秦嵐不動神色,冷眼旁觀這一切。他並沒有揭穿白家詐死的陰謀的打算。接下前來查案的任務,只是因為順路。而且「秦嵐」這個名字已經活得太久了,是時候該讓他在眾人面前消失。
但,人算不如天算。一場血戰終究難以避免!
白牧之死了,可他是錯算了他一手創建的五千鳳翔騎的將士們的忠心?從而掀起了一場血雨腥風,以至于完全是按部就班地推動了遠在千里之外的皇帝的計謀施行。又因御林軍入城時即已經分派三千人在鳳翔騎軍營接管了營地,以防動亂,更增添了深夜驚醒,來不及頂盔戴甲的鳳翔騎將士們的警惕與不安。
事出突然,白牧之詐死之時,真的沒有料到這一步?還是說他已經做好了壯士斷腕的準備?
廝殺進行了兩個時辰!縱然是御林軍佔著了先機,可東道主畢竟是人家鳳翔騎,而且御林軍遠道而來,疲憊不堪;鳳翔騎以逸待勞,在付出兩千人的代價後,將戰局扳向了自己有利的一面。一萬鳳翔騎,其實力抗得過十萬步卒。
辰時末,府外圍牆根下形成了一條寬丈余的血溝。
落鳳城城門緊閉,陳兵外郭的御林軍副都統韓士季已經嗅出了危險的氣氛,立刻派出一百偵騎去鄰縣調集軍隊支援,一面著人飛馳入京報信。外郭城牆垛口,一架架射程達千米的遠程勁駑,由三名肌肉墳起、赤果著上身的鐵塔壯漢操控, 聲此起彼伏,牛皮索繃到了極致,上面架起了兒臂粗的巨型弩箭!
朝陽下,金屬的反光讓這些收割人命的利器看起來如同野獸的獸瞳——隨時準備著暴起突進,痛飲鮮血!
城外劍拔弩張!城內生死一線!
秦嵐未曾料想只是想讓這個身份死亡,到最後竟成了讓自己的本身面臨險境。那個太監杜得福是最先被在大堂里等候的鳳翔騎將官亂刀分尸的。緊接著大廳內一片混戰。
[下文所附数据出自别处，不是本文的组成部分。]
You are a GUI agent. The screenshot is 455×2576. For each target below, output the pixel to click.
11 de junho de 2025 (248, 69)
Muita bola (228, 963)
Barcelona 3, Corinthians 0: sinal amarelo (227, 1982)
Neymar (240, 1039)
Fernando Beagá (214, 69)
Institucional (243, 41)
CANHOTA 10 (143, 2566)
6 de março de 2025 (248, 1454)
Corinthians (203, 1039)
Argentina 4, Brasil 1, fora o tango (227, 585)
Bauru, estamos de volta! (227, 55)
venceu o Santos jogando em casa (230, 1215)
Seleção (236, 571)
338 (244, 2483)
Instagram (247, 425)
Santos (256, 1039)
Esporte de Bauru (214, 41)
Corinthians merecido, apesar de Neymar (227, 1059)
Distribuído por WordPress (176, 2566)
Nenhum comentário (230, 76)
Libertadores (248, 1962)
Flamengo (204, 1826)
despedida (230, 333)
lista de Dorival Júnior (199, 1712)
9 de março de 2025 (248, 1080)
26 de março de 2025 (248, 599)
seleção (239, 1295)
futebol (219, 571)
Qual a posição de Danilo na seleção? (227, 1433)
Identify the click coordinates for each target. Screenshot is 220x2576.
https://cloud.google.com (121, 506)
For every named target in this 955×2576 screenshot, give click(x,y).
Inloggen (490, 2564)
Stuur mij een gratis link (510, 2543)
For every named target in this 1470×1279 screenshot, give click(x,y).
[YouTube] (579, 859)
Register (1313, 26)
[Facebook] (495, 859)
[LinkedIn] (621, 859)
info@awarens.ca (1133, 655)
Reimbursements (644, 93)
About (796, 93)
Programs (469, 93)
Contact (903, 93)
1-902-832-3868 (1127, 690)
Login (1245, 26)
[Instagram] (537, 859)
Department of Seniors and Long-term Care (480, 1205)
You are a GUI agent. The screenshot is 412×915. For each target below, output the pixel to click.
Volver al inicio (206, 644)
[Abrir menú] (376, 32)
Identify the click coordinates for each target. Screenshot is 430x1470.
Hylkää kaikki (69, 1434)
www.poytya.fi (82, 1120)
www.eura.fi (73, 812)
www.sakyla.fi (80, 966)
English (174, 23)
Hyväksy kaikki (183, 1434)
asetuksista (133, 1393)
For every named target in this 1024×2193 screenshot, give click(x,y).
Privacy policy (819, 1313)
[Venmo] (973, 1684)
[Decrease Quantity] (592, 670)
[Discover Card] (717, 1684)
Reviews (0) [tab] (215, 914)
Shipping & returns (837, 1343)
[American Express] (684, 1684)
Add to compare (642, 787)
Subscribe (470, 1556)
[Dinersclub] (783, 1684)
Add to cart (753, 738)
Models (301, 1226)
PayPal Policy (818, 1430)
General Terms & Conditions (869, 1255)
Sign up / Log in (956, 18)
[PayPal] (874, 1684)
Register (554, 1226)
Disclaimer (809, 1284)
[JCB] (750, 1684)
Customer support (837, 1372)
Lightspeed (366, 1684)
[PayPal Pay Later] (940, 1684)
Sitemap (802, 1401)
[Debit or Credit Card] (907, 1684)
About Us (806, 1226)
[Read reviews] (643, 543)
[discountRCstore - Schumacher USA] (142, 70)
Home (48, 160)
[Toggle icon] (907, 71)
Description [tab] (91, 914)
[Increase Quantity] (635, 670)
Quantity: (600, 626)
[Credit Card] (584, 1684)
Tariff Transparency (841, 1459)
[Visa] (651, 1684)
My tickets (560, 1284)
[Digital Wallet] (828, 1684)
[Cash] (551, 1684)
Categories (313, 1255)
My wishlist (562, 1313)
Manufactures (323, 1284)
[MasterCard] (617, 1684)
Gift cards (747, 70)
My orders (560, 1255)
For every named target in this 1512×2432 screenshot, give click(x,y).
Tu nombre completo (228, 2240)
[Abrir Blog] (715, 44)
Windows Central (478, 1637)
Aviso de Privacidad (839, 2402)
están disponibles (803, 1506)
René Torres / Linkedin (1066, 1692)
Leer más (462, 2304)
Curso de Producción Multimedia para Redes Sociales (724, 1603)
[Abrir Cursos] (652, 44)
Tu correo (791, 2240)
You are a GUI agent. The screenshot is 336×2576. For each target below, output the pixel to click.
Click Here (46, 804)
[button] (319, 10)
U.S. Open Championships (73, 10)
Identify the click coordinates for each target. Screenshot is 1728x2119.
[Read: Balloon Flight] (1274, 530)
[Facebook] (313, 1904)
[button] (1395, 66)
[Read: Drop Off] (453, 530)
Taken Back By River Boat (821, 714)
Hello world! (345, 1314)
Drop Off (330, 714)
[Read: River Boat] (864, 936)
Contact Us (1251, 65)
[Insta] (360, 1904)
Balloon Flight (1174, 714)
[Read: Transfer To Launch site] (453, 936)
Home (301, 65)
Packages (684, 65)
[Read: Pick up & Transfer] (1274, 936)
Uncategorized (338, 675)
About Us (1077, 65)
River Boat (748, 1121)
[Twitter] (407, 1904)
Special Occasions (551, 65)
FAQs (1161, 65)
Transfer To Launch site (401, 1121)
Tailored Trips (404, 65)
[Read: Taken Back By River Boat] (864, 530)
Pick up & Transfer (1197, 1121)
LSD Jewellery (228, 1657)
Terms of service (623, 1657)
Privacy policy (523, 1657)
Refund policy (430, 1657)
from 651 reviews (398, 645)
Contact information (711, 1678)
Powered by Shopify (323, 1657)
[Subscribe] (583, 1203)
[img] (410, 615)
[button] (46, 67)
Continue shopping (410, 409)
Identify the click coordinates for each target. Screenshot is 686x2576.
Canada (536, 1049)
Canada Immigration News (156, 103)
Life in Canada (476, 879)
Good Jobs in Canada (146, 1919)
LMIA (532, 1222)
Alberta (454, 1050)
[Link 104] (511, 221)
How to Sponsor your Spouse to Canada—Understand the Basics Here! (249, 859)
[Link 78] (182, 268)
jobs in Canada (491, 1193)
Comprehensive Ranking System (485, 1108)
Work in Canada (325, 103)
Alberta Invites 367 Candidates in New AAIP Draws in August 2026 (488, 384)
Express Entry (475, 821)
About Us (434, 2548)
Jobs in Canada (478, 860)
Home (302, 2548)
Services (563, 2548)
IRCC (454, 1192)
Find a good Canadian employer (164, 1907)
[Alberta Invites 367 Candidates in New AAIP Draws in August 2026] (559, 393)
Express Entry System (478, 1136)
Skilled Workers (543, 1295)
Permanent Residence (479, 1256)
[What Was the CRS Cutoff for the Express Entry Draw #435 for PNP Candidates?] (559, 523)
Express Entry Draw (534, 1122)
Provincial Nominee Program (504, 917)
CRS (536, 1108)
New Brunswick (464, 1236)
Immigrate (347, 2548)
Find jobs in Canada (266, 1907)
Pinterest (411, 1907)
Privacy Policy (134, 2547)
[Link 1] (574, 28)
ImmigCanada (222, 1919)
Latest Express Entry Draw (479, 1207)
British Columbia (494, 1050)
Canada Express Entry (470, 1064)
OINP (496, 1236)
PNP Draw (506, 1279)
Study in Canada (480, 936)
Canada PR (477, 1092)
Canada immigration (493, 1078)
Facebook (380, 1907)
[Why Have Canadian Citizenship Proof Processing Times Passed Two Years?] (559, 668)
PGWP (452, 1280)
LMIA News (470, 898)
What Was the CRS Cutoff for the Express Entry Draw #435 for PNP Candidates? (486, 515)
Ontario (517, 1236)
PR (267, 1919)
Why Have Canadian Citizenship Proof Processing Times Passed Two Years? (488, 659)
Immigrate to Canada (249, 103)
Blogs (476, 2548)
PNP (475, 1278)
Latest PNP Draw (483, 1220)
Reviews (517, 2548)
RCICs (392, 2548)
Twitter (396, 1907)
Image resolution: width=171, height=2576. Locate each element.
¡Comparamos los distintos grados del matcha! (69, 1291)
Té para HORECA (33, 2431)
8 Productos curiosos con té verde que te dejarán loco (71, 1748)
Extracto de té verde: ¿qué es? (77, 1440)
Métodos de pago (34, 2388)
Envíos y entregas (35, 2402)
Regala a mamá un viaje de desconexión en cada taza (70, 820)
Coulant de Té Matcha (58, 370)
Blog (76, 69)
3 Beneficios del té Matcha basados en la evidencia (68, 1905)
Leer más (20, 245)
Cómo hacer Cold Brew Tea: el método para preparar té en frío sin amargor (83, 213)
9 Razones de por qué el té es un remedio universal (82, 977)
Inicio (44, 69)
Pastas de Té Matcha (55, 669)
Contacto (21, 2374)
秦嵐短暫的愕然之後,迅速拔劍橫劍刺穿了舉刀沖殺過來的一名將官胸膛,抽劍振腕,以內力將尸身震飛,撞翻另一名正撲過來的武將身上。這一系列的動作一氣呵成!平凡無奇的臉上,鷹嘴兜鏊盔下,一雙不遜于他手上利劍寒光的眼眸卻一瞬也不曾離開十步開外,面上露出驚惶和焦急、口中呼喊著住手,卻絲毫不付諸行動的少城主白焱生身上。